About this task:
Your answer must be the full listing, repeated word for word.
=== Records for this task ===
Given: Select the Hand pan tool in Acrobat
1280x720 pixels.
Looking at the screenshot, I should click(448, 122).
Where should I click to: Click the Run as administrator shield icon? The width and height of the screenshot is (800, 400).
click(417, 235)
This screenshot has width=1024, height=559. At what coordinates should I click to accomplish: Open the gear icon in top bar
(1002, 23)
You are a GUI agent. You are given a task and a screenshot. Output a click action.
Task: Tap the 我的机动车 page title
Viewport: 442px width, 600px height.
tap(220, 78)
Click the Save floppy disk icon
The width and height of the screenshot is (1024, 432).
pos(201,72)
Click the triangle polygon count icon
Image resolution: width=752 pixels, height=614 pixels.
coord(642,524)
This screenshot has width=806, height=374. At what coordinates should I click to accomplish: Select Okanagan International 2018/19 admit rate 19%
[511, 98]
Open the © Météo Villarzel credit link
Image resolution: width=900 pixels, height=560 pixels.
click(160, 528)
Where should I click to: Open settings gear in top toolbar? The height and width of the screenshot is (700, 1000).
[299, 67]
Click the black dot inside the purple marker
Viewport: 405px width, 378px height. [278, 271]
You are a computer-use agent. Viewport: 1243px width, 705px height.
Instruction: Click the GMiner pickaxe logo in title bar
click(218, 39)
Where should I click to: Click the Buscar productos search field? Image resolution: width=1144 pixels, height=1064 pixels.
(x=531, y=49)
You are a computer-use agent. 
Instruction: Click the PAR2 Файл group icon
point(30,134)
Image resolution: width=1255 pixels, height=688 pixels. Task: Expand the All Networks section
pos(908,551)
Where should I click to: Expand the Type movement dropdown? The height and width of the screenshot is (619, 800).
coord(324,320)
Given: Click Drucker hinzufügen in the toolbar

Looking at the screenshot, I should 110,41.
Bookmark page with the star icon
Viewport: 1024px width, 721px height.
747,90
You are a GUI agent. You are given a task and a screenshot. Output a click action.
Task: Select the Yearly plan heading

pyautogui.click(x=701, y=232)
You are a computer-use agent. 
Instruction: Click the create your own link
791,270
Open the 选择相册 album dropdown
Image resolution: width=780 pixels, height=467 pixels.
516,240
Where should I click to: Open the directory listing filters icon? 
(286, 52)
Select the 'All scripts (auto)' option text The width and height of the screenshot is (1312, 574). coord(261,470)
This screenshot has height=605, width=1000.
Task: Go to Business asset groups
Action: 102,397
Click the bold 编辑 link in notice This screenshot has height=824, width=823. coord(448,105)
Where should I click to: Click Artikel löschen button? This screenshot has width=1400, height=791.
===
Answer to this exercise:
Given: Select the Hand pan tool in Acrobat
1280x720 pixels.
Looking at the screenshot, I should click(448, 122).
Where should I click to: Click the Run as administrator shield icon? The width and height of the screenshot is (800, 400).
click(417, 235)
This screenshot has width=1024, height=559. At what coordinates should I click to accomplish: Open the gear icon in top bar
(1002, 23)
You are a GUI agent. You are given a task and a screenshot. Output a click action.
Task: Tap the 我的机动车 page title
Viewport: 442px width, 600px height.
tap(220, 78)
Click the Save floppy disk icon
The width and height of the screenshot is (1024, 432).
pos(201,72)
Click the triangle polygon count icon
Image resolution: width=752 pixels, height=614 pixels.
coord(642,524)
This screenshot has width=806, height=374. At what coordinates should I click to accomplish: Select Okanagan International 2018/19 admit rate 19%
[511, 98]
Open the © Météo Villarzel credit link
Image resolution: width=900 pixels, height=560 pixels.
click(160, 528)
Where should I click to: Open settings gear in top toolbar? The height and width of the screenshot is (700, 1000).
[299, 67]
Click the black dot inside the purple marker
Viewport: 405px width, 378px height. [278, 271]
You are a computer-use agent. Viewport: 1243px width, 705px height.
Instruction: Click the GMiner pickaxe logo in title bar
click(218, 39)
Where should I click to: Click the Buscar productos search field? Image resolution: width=1144 pixels, height=1064 pixels.
(x=531, y=49)
You are a computer-use agent. 
Instruction: Click the PAR2 Файл group icon
point(30,134)
Image resolution: width=1255 pixels, height=688 pixels. Task: Expand the All Networks section
pos(908,551)
Where should I click to: Expand the Type movement dropdown? The height and width of the screenshot is (619, 800).
coord(324,320)
Given: Click Drucker hinzufügen in the toolbar

Looking at the screenshot, I should 110,41.
Bookmark page with the star icon
Viewport: 1024px width, 721px height.
747,90
You are a GUI agent. You are given a task and a screenshot. Output a click action.
Task: Select the Yearly plan heading

pyautogui.click(x=701, y=232)
You are a computer-use agent. 
Instruction: Click the create your own link
791,270
Open the 选择相册 album dropdown
Image resolution: width=780 pixels, height=467 pixels.
516,240
Where should I click to: Open the directory listing filters icon? 
(286, 52)
Select the 'All scripts (auto)' option text The width and height of the screenshot is (1312, 574). coord(261,470)
This screenshot has height=605, width=1000.
Task: Go to Business asset groups
Action: 102,397
Click the bold 编辑 link in notice This screenshot has height=824, width=823. coord(448,105)
Where should I click to: Click Artikel löschen button? This screenshot has width=1400, height=791.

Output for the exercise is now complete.